# Textauszug:
**********

Gruppenfoto mit Preisträgern im Bremer Schneeregen: (v.l.n.r.) Pastor James Wuye und Imam Muhammad Ashafa aus Nigeria, Prof. Wassilij Nestrenko, Weißrußland, Barbara Gladysch, Deutschland, Reinhard Jung, Vorstandsvorsitzender der Stiftung 'Die Schwelle', sowie Roswitha Jarmann, England (hi.re.). |
In der Kategorie "Beispielhafte Projekte" geht der Preis an Pastor James Wuye und Imam Muhammad Ashafa in Nigeria. In ihrer Jugend waren sie Aktivisten militanter christlicher und moslemischer Jugendorganisationen, Wuye verlor in den gewalttätigen Auseinandersetzungen einen Arm. Heute hingegen treiben die Geistlichen die Verständigung und Aussöhnung zwischen Christen und Moslems voran.
Wuye und Ashafa gründeten 1995 in Kaduna-Stadt, im Zentrum der gleichnamigen nordnigerianischen Brennpunkt-Region, das "Interfaith Mediation Center of Muslim-Christian Dialogue". Unter anderem veranstalten sie hier für Menschen verschiedener Stämme und Religionen Workshops für friedliche Strategien der Konfliktlösung. Wenn Unruhen ausbrechen, bemühen sie sich um Vermittlung, und sie stellen sich den verfeindeten Parteien als Gesprächspartner zur Verfügung.
Besonders würdigen will "Die Schwelle" auch die Aktivitäten zweier "unbekannter Friedensarbeiterinnen" im Kaukasus und besonders in Tschetschenien, wo die Bevölkerung seit einem Jahrzehnt zwischen Rebellen und russischen Besatzern aufgerieben wird. Die Britin Roswitha Jarman will in der von Krieg und Gewalt geprägten Region "Denal" - "Hoffnung" - vermitteln. Sie hat ein Team aus Therapeutinnen für traumatisierte Kinder und Mütter aufgebaut. Inzwischen betreiben die Frauen, die selbst aus Tschetschenien und dem Nachbarland Inguschetien stammen, schon zehn spezielle Zentren.

**********

[Daten zur Verortung per Pixelkoordinaten]
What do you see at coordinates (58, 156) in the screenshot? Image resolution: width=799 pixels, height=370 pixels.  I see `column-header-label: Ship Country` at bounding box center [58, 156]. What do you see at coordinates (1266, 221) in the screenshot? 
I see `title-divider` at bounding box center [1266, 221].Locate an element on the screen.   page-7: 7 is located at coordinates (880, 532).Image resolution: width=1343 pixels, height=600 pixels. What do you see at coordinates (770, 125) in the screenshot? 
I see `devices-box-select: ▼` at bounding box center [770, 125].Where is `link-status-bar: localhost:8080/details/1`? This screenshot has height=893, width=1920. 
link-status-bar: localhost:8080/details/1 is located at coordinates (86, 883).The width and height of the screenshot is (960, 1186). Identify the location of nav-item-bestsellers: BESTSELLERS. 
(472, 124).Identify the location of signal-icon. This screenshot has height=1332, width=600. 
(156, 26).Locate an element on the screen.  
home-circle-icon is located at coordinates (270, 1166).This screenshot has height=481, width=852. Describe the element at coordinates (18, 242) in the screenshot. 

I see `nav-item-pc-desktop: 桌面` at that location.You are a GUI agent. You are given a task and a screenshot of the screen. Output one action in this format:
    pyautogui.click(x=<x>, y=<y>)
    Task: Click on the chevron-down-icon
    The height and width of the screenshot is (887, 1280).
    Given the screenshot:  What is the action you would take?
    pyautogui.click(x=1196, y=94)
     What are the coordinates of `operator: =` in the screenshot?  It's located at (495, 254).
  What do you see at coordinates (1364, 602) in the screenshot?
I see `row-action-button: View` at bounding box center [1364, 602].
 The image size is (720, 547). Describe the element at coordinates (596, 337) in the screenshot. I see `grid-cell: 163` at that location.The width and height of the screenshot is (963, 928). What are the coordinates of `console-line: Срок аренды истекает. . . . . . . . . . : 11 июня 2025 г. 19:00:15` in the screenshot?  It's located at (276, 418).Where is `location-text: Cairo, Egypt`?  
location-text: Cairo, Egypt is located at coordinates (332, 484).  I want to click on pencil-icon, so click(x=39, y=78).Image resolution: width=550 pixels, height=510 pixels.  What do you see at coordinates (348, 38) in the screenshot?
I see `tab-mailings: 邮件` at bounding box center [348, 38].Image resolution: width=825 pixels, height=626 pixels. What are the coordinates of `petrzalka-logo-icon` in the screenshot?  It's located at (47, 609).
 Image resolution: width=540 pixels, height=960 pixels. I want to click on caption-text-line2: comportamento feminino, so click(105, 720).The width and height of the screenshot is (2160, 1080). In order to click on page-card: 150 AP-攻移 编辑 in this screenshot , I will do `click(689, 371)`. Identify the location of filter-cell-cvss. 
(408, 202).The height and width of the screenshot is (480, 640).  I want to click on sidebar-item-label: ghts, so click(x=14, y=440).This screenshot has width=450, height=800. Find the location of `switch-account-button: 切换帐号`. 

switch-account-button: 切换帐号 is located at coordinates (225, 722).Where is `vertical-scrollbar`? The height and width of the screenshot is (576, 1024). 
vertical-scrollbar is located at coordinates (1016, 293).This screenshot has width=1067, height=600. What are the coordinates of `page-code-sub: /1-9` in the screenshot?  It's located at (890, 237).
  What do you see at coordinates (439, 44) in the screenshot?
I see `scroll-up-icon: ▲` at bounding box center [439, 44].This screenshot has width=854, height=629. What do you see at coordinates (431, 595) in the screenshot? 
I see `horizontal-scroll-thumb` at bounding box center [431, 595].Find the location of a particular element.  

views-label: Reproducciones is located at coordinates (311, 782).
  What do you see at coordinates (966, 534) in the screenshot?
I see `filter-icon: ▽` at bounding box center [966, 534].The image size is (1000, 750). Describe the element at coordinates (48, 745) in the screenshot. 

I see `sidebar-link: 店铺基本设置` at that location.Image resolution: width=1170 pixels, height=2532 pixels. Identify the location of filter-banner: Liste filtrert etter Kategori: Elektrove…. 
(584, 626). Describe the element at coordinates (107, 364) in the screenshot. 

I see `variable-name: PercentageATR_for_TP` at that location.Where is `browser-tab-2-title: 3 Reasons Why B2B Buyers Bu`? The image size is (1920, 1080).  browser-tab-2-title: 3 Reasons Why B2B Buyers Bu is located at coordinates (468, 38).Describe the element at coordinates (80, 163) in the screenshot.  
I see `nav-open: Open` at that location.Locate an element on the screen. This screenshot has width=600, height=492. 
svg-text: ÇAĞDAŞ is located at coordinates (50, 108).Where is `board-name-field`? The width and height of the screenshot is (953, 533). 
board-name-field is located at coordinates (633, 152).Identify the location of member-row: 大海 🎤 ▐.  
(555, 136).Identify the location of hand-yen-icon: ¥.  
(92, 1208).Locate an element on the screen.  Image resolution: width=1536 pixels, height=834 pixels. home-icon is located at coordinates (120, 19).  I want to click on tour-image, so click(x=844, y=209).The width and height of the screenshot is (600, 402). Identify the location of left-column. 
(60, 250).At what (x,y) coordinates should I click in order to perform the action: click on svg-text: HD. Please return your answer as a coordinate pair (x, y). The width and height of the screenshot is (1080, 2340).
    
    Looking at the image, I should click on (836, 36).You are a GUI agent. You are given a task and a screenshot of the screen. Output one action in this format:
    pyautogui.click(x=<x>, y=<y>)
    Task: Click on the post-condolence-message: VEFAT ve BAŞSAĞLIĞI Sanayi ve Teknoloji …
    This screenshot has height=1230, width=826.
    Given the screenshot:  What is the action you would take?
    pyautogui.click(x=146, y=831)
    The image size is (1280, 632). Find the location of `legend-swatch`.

**********

# Aufgabe 1:
In welchem Jahr gründeten Wuye und Ashafa laut dem Text über die Preisträger der Stiftung „Die Schwelle“ das „Interfaith Mediation Center of Muslim-Christian Dialogue“?
# Aufgabe 2:
Führe den Text über die Preisträger der Stiftung „Die Schwelle“ nach seinem letzten Satz weiter.
Das Material hat mit dem Textauszug nichts zu tun.

# Ergebnis 1:
1995

# Ergebnis 2:
Die Deutsche Barbara Gladysch gehört zu den Mitgründerinnen von "Mütter für den Frieden" Anfang der 80er Jahre. Seit 1997 schafft sie Rehabilitationszentren für traumatisierte Kinder in der tschetschenischen Hauptstadt Grosny. Inzwischen gibt es 25 der liebevoll eingerichteten Rückzugs- und Therapieräume in jedem Stadtteil der Ruinenstadt. Ihr Hoffnung gebender Name: „Swodotschka“, zu Deutsch: „Kleiner Stern“.
Für „Öffentliches Wirken“ wird Professor Wassilij B. Nesterenko ausgezeichnet. Der Physiker ist in Bremen ein guter Bekannter: Er kooperiert eng mit der Tschernobylinitiative Huchting und zwei Schulen. Sein Thema ist nicht die Gewalt der Waffen, es ist die Gewalt der Technik. „Tschernobyl war nicht nur eine Katastrophe für die Welt, sondern auch meine persönliche Lebenskatastrophe. Ich hatte für die Atomkraft gelebt, aber sie wird immer zu gefährlich sein“, resümiert der 71-Jährige. Zum Zeitpunkt der Reaktorkatastrophe 1986 war Nesterenko Chef des Instituts für Kernenergetik an der weisrussischen Akademie der Wissenschaften. Heute leitet er das nichtstaatliche Institut für Strahlensicherheit „Belrad“. Das Institut hat ein umfangreiches Netz zur Messung der radioaktiven Belastung von Lebensmitteln aufgebaut und so zum Missfallen der Behörden die gesundheitlichen Gefahren für die Bevölkerung nachweisen können. Hauptanliegen Nesterenkos ist aber nicht die Wissenschaft, sondern die humanitäre Hilfe: Seine Mitarbeiter vermitteln den Menschen in den betroffenen Dörfern, wie sie durch veränderte Essgewohnheiten die Strahlenbelastung abbauen können.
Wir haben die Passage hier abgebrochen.